**Aim of the task**
Whenever the string "agent" turns up in a line below, that line should be copied.

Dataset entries

::::::

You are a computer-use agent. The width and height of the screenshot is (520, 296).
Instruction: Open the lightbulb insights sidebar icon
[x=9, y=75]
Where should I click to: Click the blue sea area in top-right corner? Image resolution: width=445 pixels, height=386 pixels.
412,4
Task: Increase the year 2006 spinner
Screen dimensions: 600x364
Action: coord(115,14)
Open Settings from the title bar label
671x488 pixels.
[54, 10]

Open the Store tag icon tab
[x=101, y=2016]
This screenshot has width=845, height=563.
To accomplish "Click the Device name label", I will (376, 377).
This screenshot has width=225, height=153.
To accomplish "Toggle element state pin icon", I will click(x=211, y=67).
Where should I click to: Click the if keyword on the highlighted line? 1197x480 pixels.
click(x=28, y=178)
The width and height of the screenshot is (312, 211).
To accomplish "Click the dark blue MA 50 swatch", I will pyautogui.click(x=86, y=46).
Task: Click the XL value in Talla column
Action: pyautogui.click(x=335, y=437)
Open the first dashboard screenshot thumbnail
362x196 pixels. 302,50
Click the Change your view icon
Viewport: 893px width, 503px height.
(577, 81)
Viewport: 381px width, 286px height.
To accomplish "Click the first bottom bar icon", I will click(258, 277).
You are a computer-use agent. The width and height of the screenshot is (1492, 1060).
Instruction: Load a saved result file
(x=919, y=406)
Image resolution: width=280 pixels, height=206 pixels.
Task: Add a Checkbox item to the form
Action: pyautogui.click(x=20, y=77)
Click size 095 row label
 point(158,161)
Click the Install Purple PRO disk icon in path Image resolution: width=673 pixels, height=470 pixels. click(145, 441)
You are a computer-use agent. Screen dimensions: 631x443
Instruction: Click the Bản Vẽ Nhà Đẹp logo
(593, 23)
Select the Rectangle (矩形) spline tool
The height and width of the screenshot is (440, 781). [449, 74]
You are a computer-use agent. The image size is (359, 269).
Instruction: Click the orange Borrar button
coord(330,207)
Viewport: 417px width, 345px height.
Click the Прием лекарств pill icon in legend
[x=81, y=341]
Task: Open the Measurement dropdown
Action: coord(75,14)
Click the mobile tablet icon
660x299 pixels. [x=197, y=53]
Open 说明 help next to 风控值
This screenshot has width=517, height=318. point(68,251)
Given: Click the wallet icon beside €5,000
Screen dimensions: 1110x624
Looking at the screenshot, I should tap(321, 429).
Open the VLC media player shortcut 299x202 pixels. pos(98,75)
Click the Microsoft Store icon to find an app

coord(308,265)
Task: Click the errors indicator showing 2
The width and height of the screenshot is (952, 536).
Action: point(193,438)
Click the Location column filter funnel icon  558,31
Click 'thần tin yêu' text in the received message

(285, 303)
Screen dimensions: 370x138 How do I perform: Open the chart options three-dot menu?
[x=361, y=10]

::::::

**Solution for this exercise**
You are a computer-use agent. The width and height of the screenshot is (520, 296).
You are a computer-use agent. The width and height of the screenshot is (1492, 1060).
You are a computer-use agent. Screen dimensions: 631x443
You are a computer-use agent. The image size is (359, 269).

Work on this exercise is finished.